4 Jul 2008 | 7:29 pm | Autor: Roc Fages
I just want to give you this thinking of professor Budd Hall, from the University of Victoria (Canada), from an interview that I made to him last May:
"I think that our students want to be active citizens, and to play an active role in the world around them. They are much different students than I was at that age, many years ago. Actually they can travel a lot, they are in contact with the global world. So, we need to provide them with opportunities for engagement in what they call real-world activities, with organisations in the community, with international connections, so that they can develop their own citizenship skills. Knowledge and even the way in which we learn is changing very quickly because of technology and new kinds of interactive communications. So I think what is the most important is a sense of education that provide opportunities to the students in this new world and, also, to let them work not just to react to that world that somebody else made for us, but for what world do we want for the future."
Well, my friends, ARE UNIVERSITIES REALLY FOLLOWING OUR STUDENTS 2.0 SKILLS? I doubt it.
I don’t doubt: I’m sure that, almost Catalan and Spanish universities are not following the students 2.0 skills.

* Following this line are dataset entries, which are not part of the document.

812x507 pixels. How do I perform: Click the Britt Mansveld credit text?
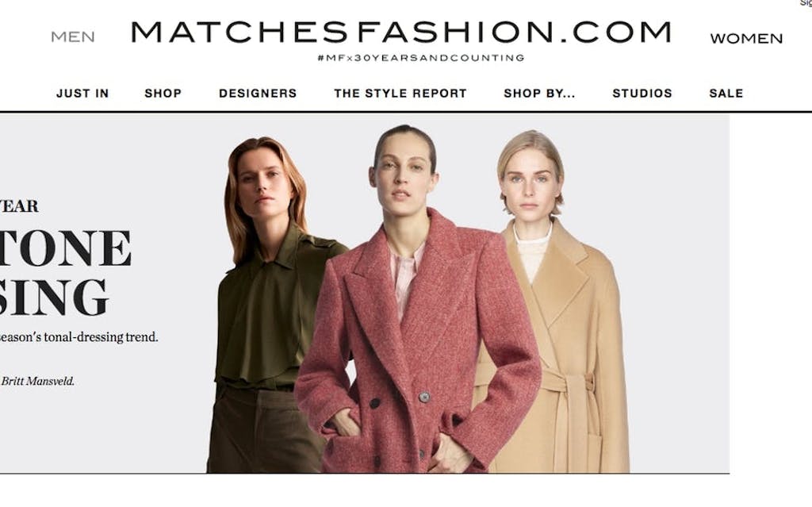click(37, 381)
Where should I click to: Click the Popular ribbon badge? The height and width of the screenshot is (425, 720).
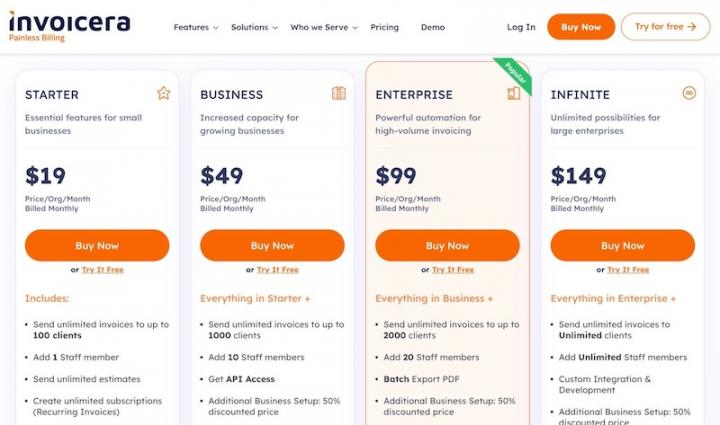click(515, 72)
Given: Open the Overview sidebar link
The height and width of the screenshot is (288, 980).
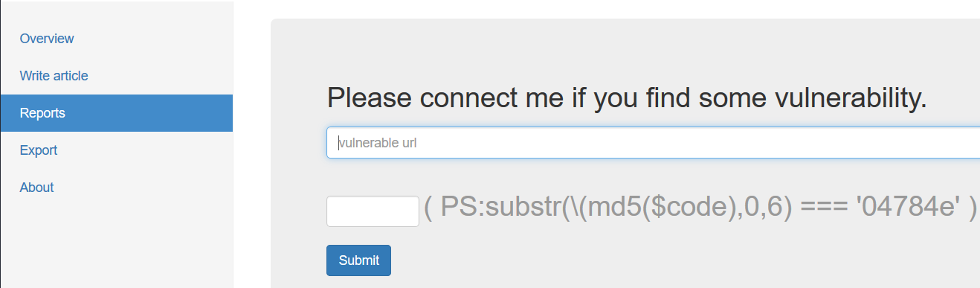Looking at the screenshot, I should tap(47, 39).
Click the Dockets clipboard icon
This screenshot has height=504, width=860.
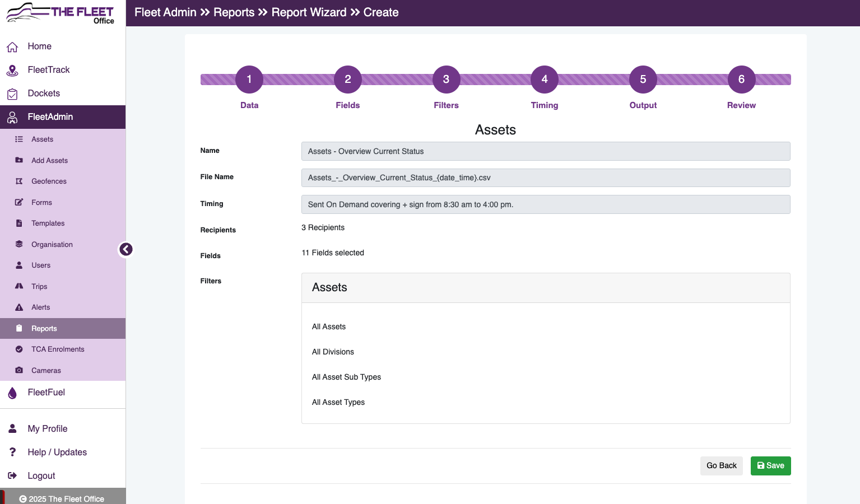coord(12,94)
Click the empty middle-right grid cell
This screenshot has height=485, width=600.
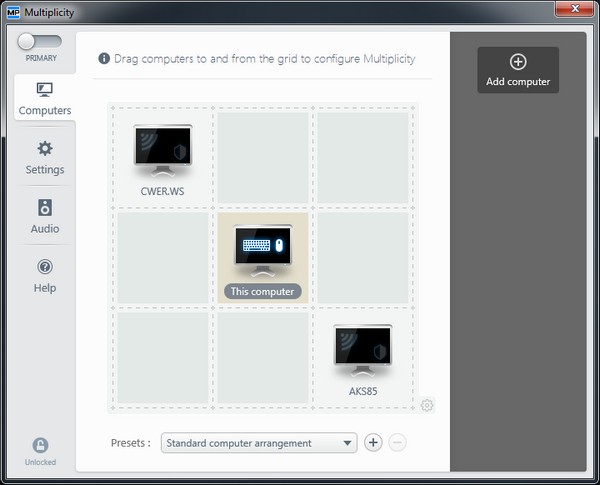tap(362, 257)
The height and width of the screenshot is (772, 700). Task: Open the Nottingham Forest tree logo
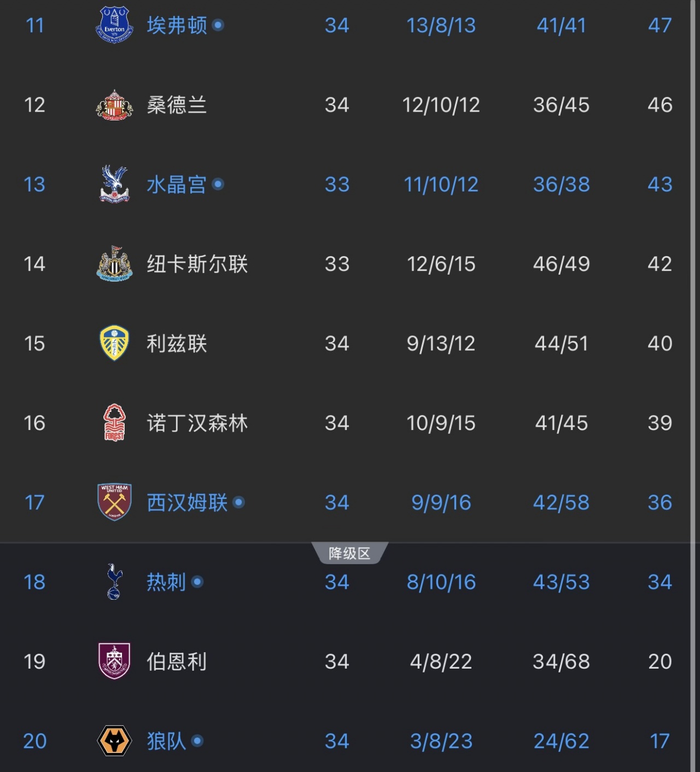[114, 423]
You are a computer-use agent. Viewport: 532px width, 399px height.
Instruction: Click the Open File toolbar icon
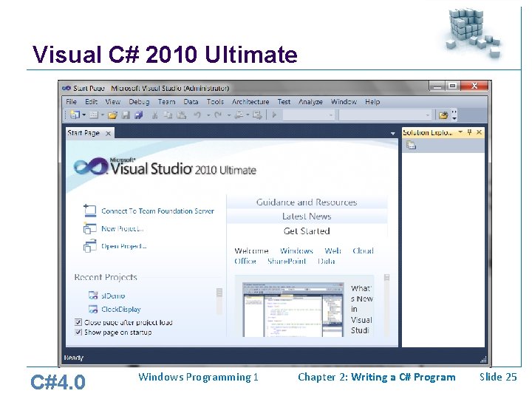pyautogui.click(x=112, y=115)
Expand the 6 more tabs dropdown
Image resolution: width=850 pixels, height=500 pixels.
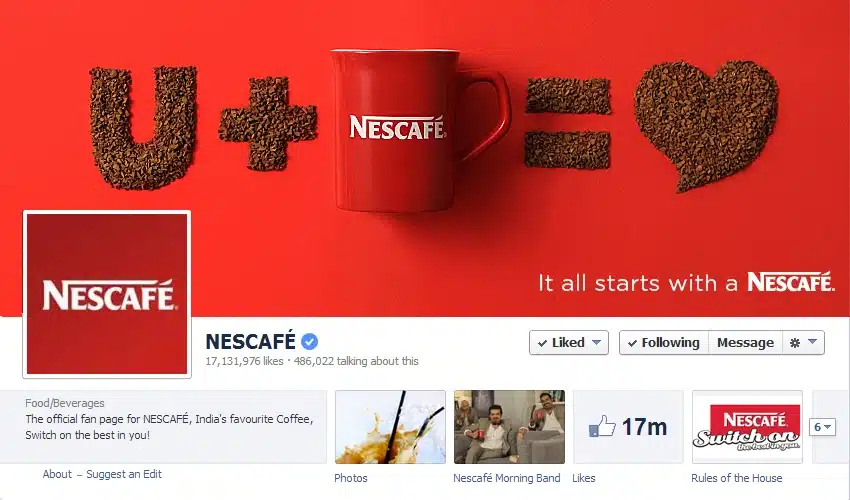tap(822, 427)
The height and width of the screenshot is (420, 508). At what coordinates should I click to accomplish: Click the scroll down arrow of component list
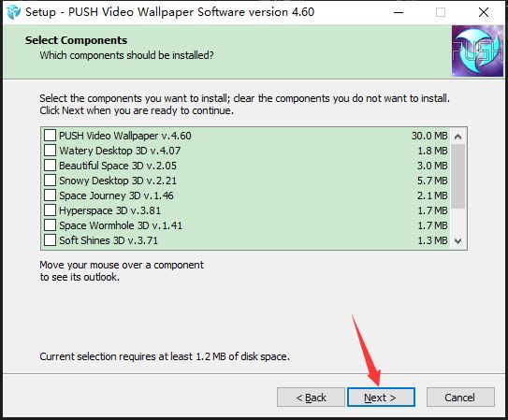pos(457,241)
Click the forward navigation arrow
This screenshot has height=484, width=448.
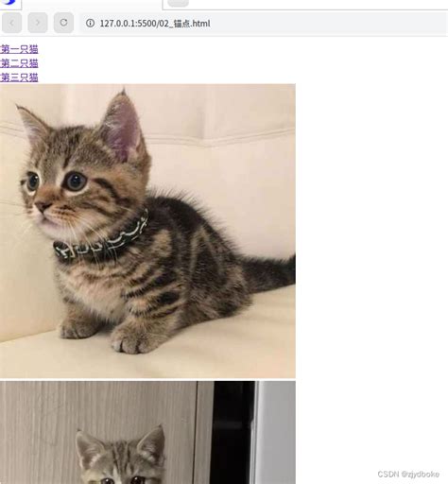38,23
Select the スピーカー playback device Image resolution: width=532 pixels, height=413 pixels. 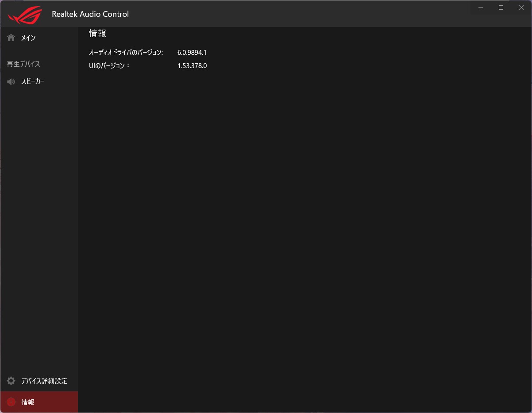33,82
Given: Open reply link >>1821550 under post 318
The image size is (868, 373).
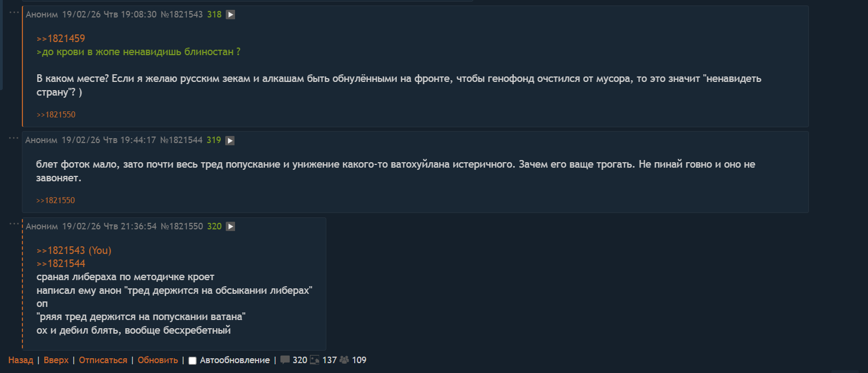Looking at the screenshot, I should (x=56, y=115).
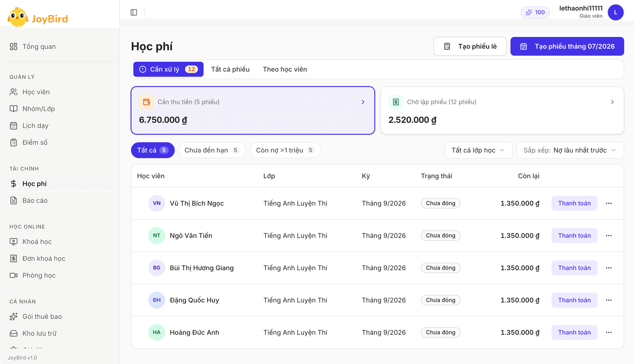The image size is (634, 364).
Task: Switch to Tất cả phiếu tab
Action: tap(230, 69)
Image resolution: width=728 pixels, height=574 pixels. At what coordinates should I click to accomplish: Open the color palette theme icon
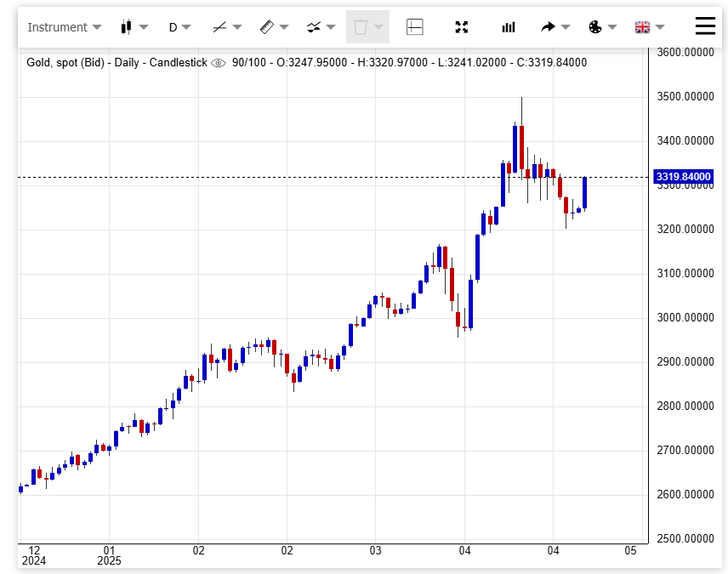595,27
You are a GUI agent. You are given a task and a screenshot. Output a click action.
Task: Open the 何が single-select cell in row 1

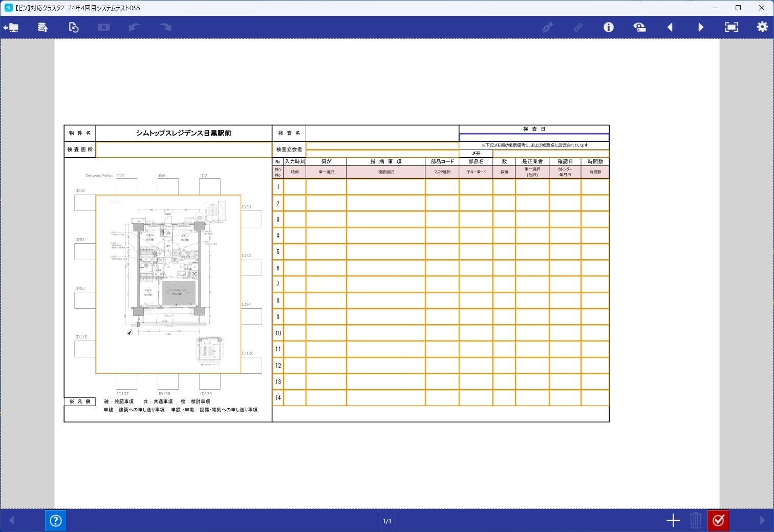(326, 187)
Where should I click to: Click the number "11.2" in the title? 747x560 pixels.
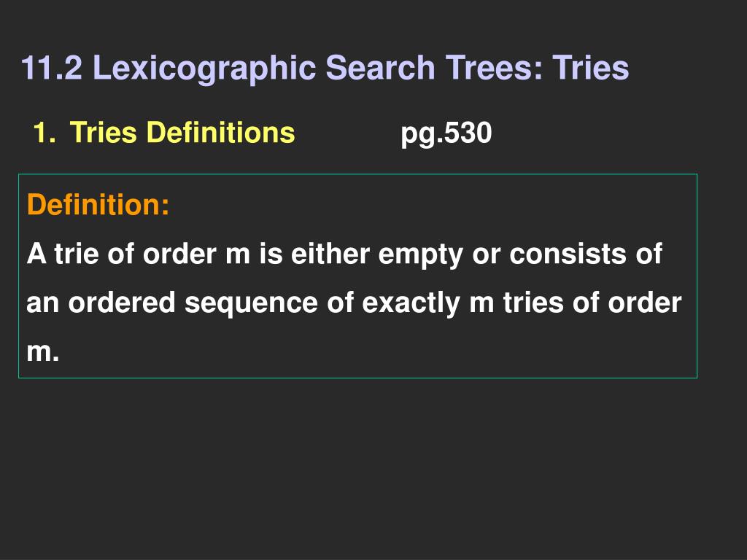click(52, 68)
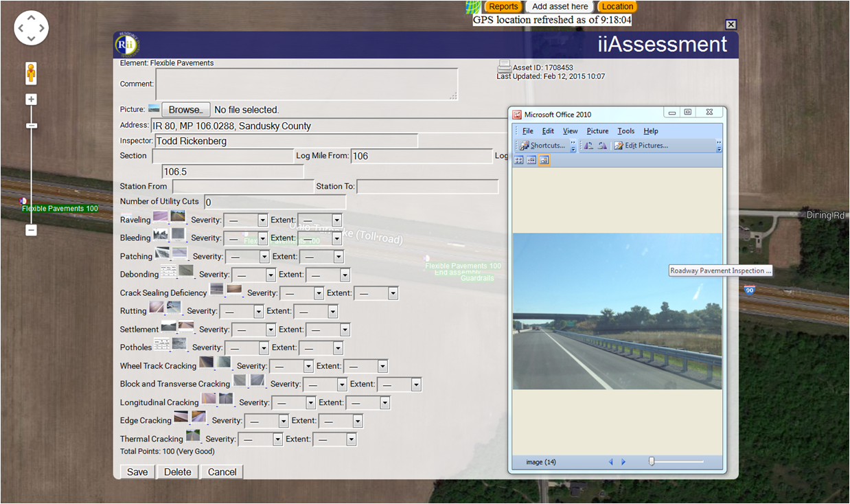Image resolution: width=850 pixels, height=504 pixels.
Task: Switch to filmstrip view in Picture Manager
Action: click(531, 160)
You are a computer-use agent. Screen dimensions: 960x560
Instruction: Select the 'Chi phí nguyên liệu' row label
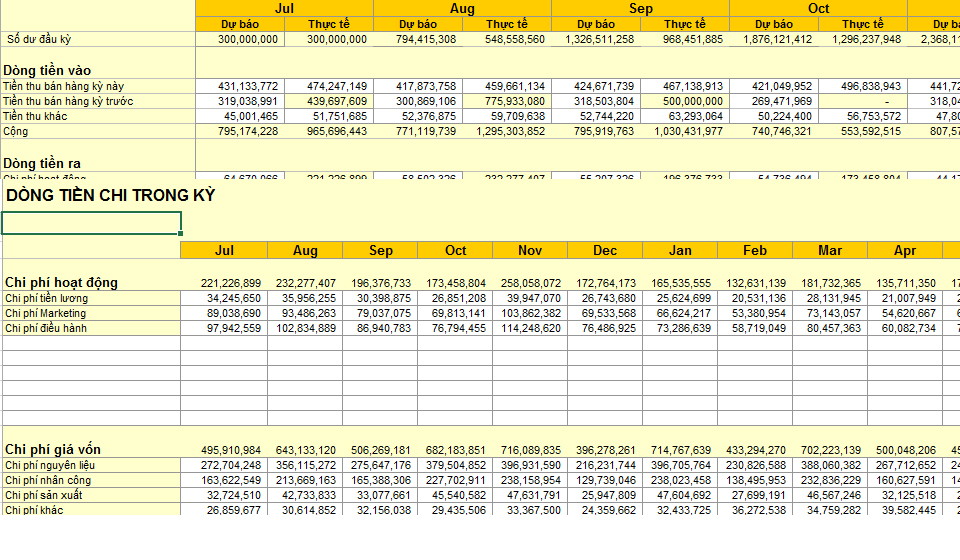(x=50, y=465)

But are you sure that there are students 2.0?
@nur, yes, because to be 2.0 it does not specifically mean that you have to have an acount in Facebook, Twitter, a blog or Web 2.0 tools in general. To be 2.0 it means that you have an attitude 2.0, that is to say: skills to exchange knowledge, team working, think in grid,… Apart from that, lots of students use, for example, Nintendo to play with and against others via Wi-Fi…They play in grid!!!